(DATA IN THIS EXERCISE)

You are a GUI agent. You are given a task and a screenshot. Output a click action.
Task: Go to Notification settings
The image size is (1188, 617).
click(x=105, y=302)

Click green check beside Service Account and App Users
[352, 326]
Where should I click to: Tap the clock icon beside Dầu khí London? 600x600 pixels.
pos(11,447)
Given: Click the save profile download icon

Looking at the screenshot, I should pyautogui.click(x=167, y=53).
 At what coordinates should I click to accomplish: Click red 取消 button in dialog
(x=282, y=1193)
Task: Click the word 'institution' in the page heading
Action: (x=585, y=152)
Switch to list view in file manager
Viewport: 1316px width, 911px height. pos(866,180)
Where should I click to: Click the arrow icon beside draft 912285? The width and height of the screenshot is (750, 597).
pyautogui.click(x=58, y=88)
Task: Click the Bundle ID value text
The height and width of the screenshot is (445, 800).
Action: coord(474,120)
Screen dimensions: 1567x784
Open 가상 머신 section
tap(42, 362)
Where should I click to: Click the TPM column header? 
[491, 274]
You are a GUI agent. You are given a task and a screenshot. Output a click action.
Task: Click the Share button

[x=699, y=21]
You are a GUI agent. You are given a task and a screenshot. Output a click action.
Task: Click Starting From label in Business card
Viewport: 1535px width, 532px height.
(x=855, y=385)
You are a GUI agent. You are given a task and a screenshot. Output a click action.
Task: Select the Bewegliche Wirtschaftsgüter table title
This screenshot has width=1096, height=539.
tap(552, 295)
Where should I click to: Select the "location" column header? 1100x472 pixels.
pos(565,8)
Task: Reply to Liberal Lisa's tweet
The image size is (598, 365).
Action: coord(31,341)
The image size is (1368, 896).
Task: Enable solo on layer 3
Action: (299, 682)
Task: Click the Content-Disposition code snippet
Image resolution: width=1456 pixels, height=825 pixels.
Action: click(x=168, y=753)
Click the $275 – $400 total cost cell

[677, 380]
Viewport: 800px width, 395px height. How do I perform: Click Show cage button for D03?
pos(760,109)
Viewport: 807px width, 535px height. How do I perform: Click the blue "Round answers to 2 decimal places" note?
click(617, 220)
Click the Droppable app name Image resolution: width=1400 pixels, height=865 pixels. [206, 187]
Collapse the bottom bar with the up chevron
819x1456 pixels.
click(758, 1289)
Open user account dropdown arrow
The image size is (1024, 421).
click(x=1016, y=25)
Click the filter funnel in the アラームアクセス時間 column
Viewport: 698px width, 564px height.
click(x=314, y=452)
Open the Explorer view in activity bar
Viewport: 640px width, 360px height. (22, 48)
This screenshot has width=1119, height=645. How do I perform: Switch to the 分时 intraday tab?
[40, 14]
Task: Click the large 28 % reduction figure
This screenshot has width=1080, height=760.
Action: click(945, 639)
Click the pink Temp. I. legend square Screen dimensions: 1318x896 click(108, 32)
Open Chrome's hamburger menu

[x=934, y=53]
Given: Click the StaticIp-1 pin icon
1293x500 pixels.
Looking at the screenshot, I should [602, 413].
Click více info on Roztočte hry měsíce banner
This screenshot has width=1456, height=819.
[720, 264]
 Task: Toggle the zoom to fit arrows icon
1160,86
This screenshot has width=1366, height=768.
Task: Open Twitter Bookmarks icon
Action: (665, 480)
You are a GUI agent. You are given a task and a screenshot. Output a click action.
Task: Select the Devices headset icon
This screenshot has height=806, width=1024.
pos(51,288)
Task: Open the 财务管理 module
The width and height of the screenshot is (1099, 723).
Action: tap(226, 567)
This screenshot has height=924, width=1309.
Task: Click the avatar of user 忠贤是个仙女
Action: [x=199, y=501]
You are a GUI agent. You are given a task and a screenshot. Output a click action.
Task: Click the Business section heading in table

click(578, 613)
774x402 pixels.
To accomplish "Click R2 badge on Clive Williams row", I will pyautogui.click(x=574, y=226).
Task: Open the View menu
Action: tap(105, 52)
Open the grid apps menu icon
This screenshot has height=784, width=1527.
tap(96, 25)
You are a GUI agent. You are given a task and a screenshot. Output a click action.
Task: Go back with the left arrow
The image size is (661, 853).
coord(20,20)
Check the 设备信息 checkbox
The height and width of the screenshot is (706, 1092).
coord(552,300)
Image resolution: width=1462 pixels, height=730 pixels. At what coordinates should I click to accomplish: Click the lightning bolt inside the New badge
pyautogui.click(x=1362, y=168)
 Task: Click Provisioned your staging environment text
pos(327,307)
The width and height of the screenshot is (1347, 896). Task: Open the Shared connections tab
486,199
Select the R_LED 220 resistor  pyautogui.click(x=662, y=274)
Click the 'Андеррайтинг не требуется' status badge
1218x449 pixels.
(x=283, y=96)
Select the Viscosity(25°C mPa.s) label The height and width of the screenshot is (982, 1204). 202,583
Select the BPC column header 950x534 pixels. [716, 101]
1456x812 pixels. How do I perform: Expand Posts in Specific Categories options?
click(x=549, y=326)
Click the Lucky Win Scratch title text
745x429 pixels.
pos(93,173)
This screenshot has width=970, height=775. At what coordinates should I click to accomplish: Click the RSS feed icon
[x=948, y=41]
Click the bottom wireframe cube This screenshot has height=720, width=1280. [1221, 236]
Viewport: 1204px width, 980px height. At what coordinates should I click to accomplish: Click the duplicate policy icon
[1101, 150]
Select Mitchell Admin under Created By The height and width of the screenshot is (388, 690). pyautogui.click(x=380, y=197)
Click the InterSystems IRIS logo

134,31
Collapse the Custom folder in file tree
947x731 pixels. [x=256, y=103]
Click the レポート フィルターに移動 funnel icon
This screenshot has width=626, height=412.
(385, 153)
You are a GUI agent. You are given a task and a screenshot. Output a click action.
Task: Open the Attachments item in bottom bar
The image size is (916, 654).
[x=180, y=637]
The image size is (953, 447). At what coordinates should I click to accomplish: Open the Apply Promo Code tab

(End DATA IN THIS EXERCISE)

The material must be written out again in full and without changes.

You are a GUI agent. You are given a task and a screenshot. Output a click action.
Task: Go to Notification settings
The image size is (1188, 617).
click(x=105, y=302)

Click green check beside Service Account and App Users
[352, 326]
Where should I click to: Tap the clock icon beside Dầu khí London? 600x600 pixels.
pos(11,447)
Given: Click the save profile download icon

Looking at the screenshot, I should pyautogui.click(x=167, y=53).
 At what coordinates should I click to accomplish: Click red 取消 button in dialog
(x=282, y=1193)
Task: Click the word 'institution' in the page heading
Action: (x=585, y=152)
Switch to list view in file manager
Viewport: 1316px width, 911px height. pos(866,180)
Where should I click to: Click the arrow icon beside draft 912285? The width and height of the screenshot is (750, 597).
pyautogui.click(x=58, y=88)
Task: Click the Bundle ID value text
The height and width of the screenshot is (445, 800).
Action: coord(474,120)
Screen dimensions: 1567x784
Open 가상 머신 section
tap(42, 362)
Where should I click to: Click the TPM column header? 
[491, 274]
You are a GUI agent. You are given a task and a screenshot. Output a click action.
Task: Click the Share button

[x=699, y=21]
You are a GUI agent. You are given a task and a screenshot. Output a click action.
Task: Click Starting From label in Business card
Viewport: 1535px width, 532px height.
(x=855, y=385)
You are a GUI agent. You are given a task and a screenshot. Output a click action.
Task: Select the Bewegliche Wirtschaftsgüter table title
This screenshot has width=1096, height=539.
tap(552, 295)
Where should I click to: Select the "location" column header? 1100x472 pixels.
pos(565,8)
Task: Reply to Liberal Lisa's tweet
The image size is (598, 365).
Action: coord(31,341)
The image size is (1368, 896).
Task: Enable solo on layer 3
Action: (299, 682)
Task: Click the Content-Disposition code snippet
Image resolution: width=1456 pixels, height=825 pixels.
Action: click(x=168, y=753)
Click the $275 – $400 total cost cell

[677, 380]
Viewport: 800px width, 395px height. How do I perform: Click Show cage button for D03?
pos(760,109)
Viewport: 807px width, 535px height. How do I perform: Click the blue "Round answers to 2 decimal places" note?
click(617, 220)
Click the Droppable app name Image resolution: width=1400 pixels, height=865 pixels. [206, 187]
Collapse the bottom bar with the up chevron
819x1456 pixels.
click(758, 1289)
Open user account dropdown arrow
The image size is (1024, 421).
click(x=1016, y=25)
Click the filter funnel in the アラームアクセス時間 column
Viewport: 698px width, 564px height.
click(x=314, y=452)
Open the Explorer view in activity bar
Viewport: 640px width, 360px height. (22, 48)
This screenshot has width=1119, height=645. How do I perform: Switch to the 分时 intraday tab?
[40, 14]
Task: Click the large 28 % reduction figure
This screenshot has width=1080, height=760.
Action: click(945, 639)
Click the pink Temp. I. legend square Screen dimensions: 1318x896 click(108, 32)
Open Chrome's hamburger menu

[x=934, y=53]
Given: Click the StaticIp-1 pin icon
1293x500 pixels.
Looking at the screenshot, I should [602, 413].
Click více info on Roztočte hry měsíce banner
This screenshot has width=1456, height=819.
[720, 264]
 Task: Toggle the zoom to fit arrows icon
1160,86
This screenshot has width=1366, height=768.
Task: Open Twitter Bookmarks icon
Action: (665, 480)
You are a GUI agent. You are given a task and a screenshot. Output a click action.
Task: Select the Devices headset icon
This screenshot has height=806, width=1024.
pos(51,288)
Task: Open the 财务管理 module
The width and height of the screenshot is (1099, 723).
Action: tap(226, 567)
This screenshot has height=924, width=1309.
Task: Click the avatar of user 忠贤是个仙女
Action: [x=199, y=501]
You are a GUI agent. You are given a task and a screenshot. Output a click action.
Task: Click the Business section heading in table

click(578, 613)
774x402 pixels.
To accomplish "Click R2 badge on Clive Williams row", I will pyautogui.click(x=574, y=226).
Task: Open the View menu
Action: tap(105, 52)
Open the grid apps menu icon
This screenshot has height=784, width=1527.
tap(96, 25)
You are a GUI agent. You are given a task and a screenshot. Output a click action.
Task: Go back with the left arrow
The image size is (661, 853).
coord(20,20)
Check the 设备信息 checkbox
The height and width of the screenshot is (706, 1092).
coord(552,300)
Image resolution: width=1462 pixels, height=730 pixels. At what coordinates should I click to accomplish: Click the lightning bolt inside the New badge
pyautogui.click(x=1362, y=168)
 Task: Click Provisioned your staging environment text
pos(327,307)
The width and height of the screenshot is (1347, 896). Task: Open the Shared connections tab
486,199
Select the R_LED 220 resistor  pyautogui.click(x=662, y=274)
Click the 'Андеррайтинг не требуется' status badge
1218x449 pixels.
(x=283, y=96)
Select the Viscosity(25°C mPa.s) label The height and width of the screenshot is (982, 1204). 202,583
Select the BPC column header 950x534 pixels. [716, 101]
1456x812 pixels. How do I perform: Expand Posts in Specific Categories options?
click(x=549, y=326)
Click the Lucky Win Scratch title text
745x429 pixels.
pos(93,173)
This screenshot has width=970, height=775. At what coordinates should I click to accomplish: Click the RSS feed icon
[x=948, y=41]
Click the bottom wireframe cube This screenshot has height=720, width=1280. [1221, 236]
Viewport: 1204px width, 980px height. At what coordinates should I click to accomplish: Click the duplicate policy icon
[1101, 150]
Select Mitchell Admin under Created By The height and width of the screenshot is (388, 690). pyautogui.click(x=380, y=197)
Click the InterSystems IRIS logo

134,31
Collapse the Custom folder in file tree
947x731 pixels. [x=256, y=103]
Click the レポート フィルターに移動 funnel icon
This screenshot has width=626, height=412.
(385, 153)
You are a GUI agent. You are given a task and a screenshot. Output a click action.
Task: Open the Attachments item in bottom bar
The image size is (916, 654).
[x=180, y=637]
The image size is (953, 447). At what coordinates should I click to accomplish: Open the Apply Promo Code tab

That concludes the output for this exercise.